His bag, slung over the back of the vice-chancellorial chair, obviously contained books.
"What about books? You read a lot?"
"All the time. End to end. Biographies, autobiographies, some novels."
Inscriptions, I thought.
"You'd keep a book with an inscription? Say, a copy of The Naked and the Dead inscribed, 'Gordy, all the best, Norman'".
"I would, because it would be an appreciating asset."
Gordon Chater's greatest assets appear to be charm, a sense of humour and total professionalism. All prevent you from getting to know the real man in a short session but I bore in as hard as I could with questions about why he had accepted residency status in America.
He was unruffled.
"I was born in England, I lived in India for a year and in Australia for many years. Citizen of the world."

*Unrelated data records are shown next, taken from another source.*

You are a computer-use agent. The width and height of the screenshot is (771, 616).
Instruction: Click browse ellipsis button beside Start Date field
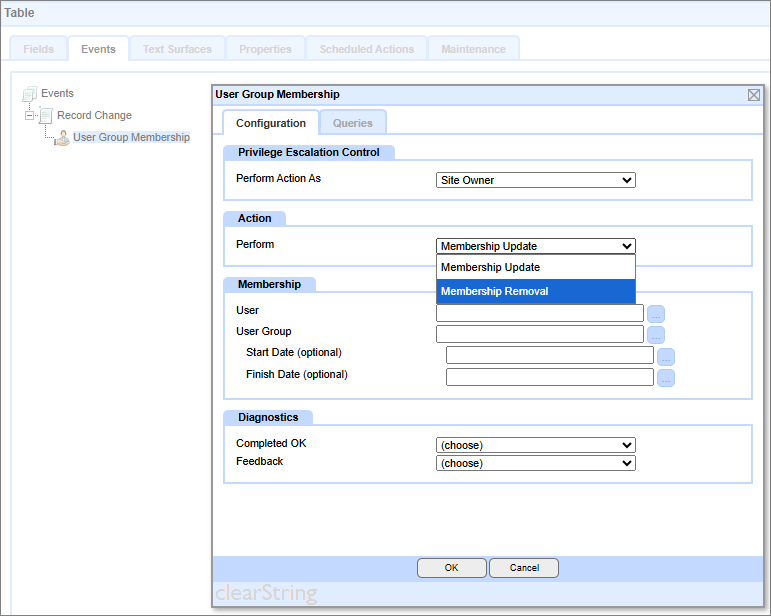(666, 356)
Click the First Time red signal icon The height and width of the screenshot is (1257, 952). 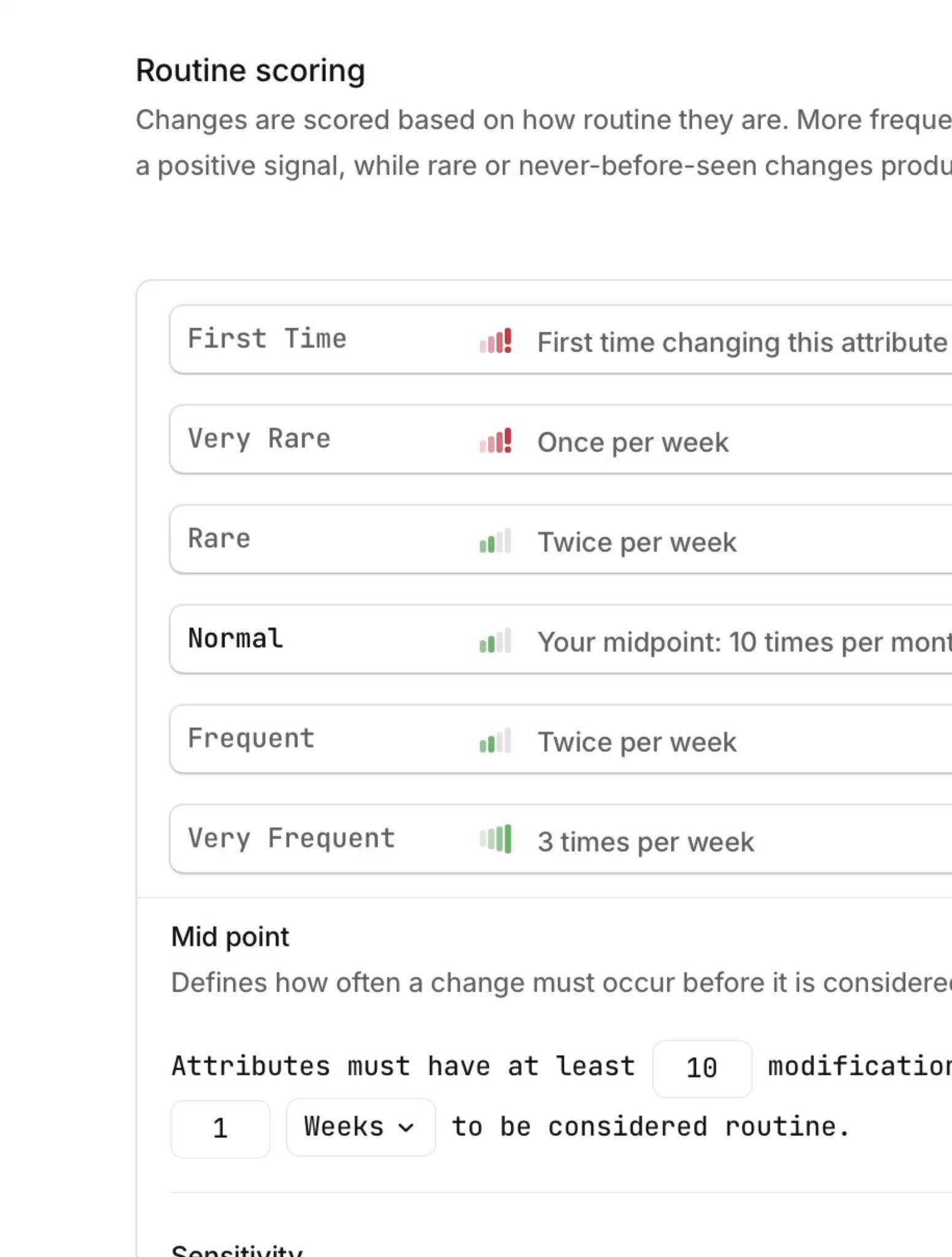495,341
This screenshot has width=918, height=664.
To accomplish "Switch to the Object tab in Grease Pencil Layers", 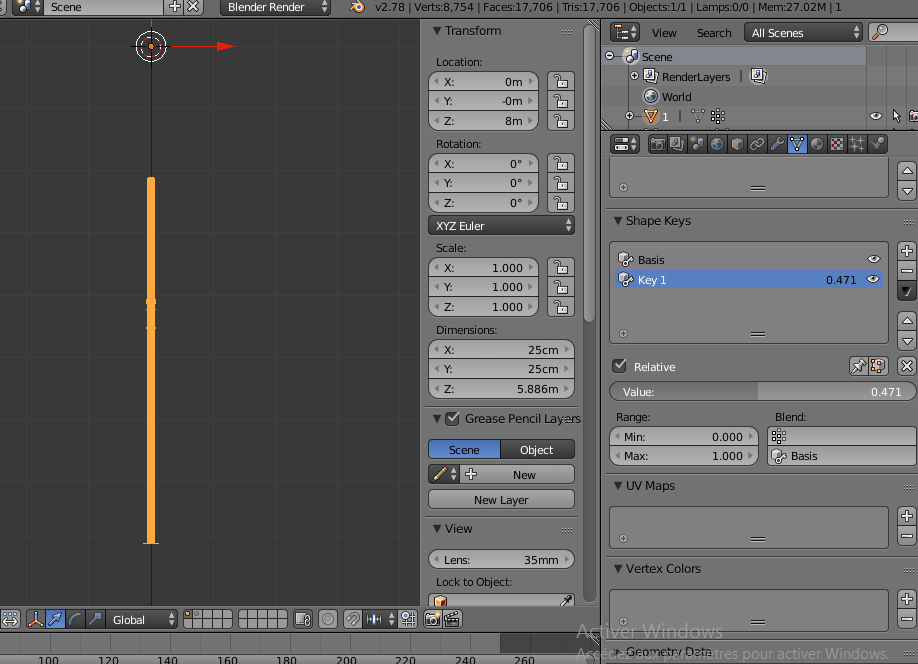I will click(x=537, y=449).
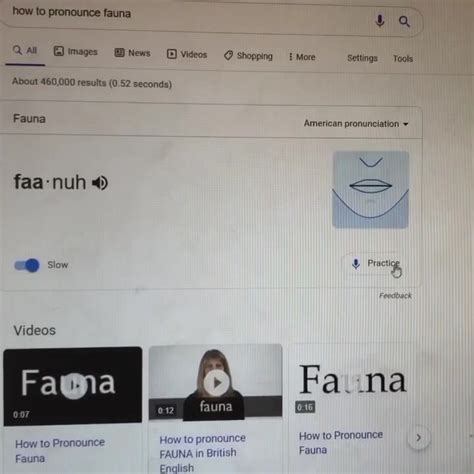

"What do you think about Rupert Murdoch using citizenship as a pawn in a corporate strategy?"
"If money and power mean that much to him..."
He waved his hand, not theatrically. It was a pretty shrewd answer and Chater came across as a canny man. Smart enough to give up smoking a year ago when he found he was breathing with only the top inch of his lungs, smart enough to divest himself of houses and staff that were sapping his substance, and wisely sticking to what he does best - acting on stage.

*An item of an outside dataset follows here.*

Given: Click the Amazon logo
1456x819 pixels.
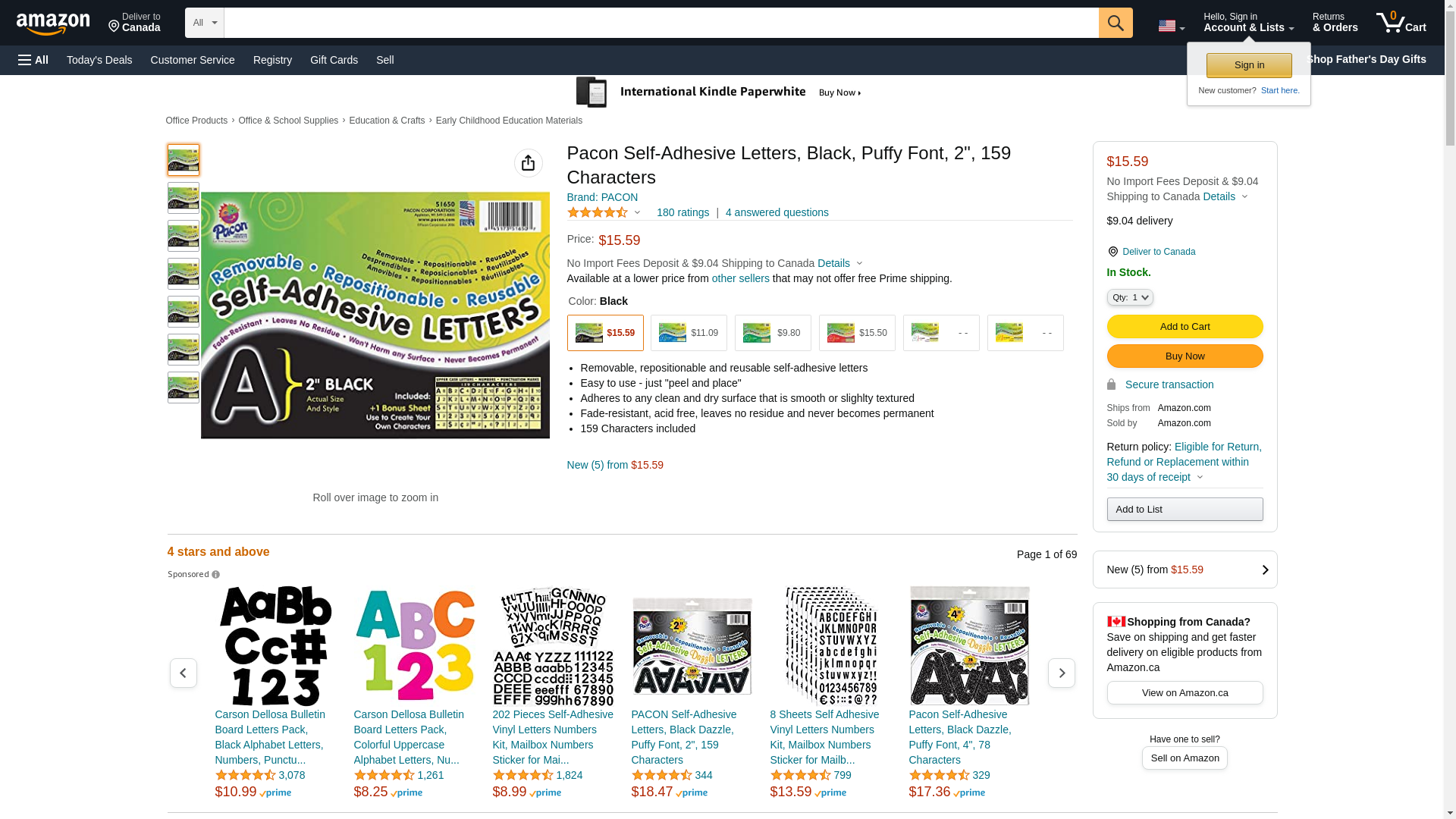Looking at the screenshot, I should 53,24.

Perhaps he took some pleasure in not providing me with a ready-made character for a novel. Why should he, after all?Peter Corris
There had to be a chink in this well-padded armour somewhere. Was he a writer manque, a film actor manque? Not so. He writes and then does not admire what he's written. As for film acting, he prefers to do one thing at a time and do it well, and movie actors have to rush everything and overlap jobs.
But the man is 64; he has pursued an acting career for 40 years. There must have been some failures?

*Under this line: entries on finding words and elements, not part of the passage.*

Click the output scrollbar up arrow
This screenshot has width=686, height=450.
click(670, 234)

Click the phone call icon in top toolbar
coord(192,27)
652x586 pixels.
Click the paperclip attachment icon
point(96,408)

Not many. Luck plays a part. He recalls one play he was in which was panned but he avoided the flak because to even mention him would have revealed the plot, and the critics observed the niceties.
What about death? He must have seen it in the war (he served in the Royal Navy) and since.
"How would you like to die?"
"Like my mother."
He tells the story of going to see a female friend of his mother's shortly after her death and asking for details. The woman had a hyphenated name and a braying upper-crust voice which Chater imitates perfectly: "She had just come back from a matinee and looked rather tired. I said, 'Mrs Chater, you shouldn't bother changing for dinner.' She said, 'I'd rather die than not change for dinner.' And she did."
Chater's penchant is for the cheerful. He saw men decapitated in the war but prefers to tell a story about his first genuine naval experience.
"I was fresh from Cambridge where I'd been studying medicine, and I asked the nearest sailor if he'd mind closing the window. This is on board ship. 'Oh, yes,' he says, 'I suppose your father’s f....n' yacht did have windows'."
There's no shaking him. He is mostly what he seems - a square peg in a square hole. Perhaps he took some pleasure in not providing me with a ready-made character for a novel. Why should he, after all?
"I haven't the faintest idea of what I'm going to write," I said when we'd finished. A woman in a dark dress and a white apron had come to chase us out of the dining room, and Chater's minders had arrived.
"Don't worry," he said. "Make it up."
But there was no need. At 64, with Darwin, the Alice and the country towns of Queensland behind him, and NSW and Victoria ahead, Gordon Chater is on the road and enjoying it. He's 20 years older than me and he made me feel that the next 20 years might be the best yet.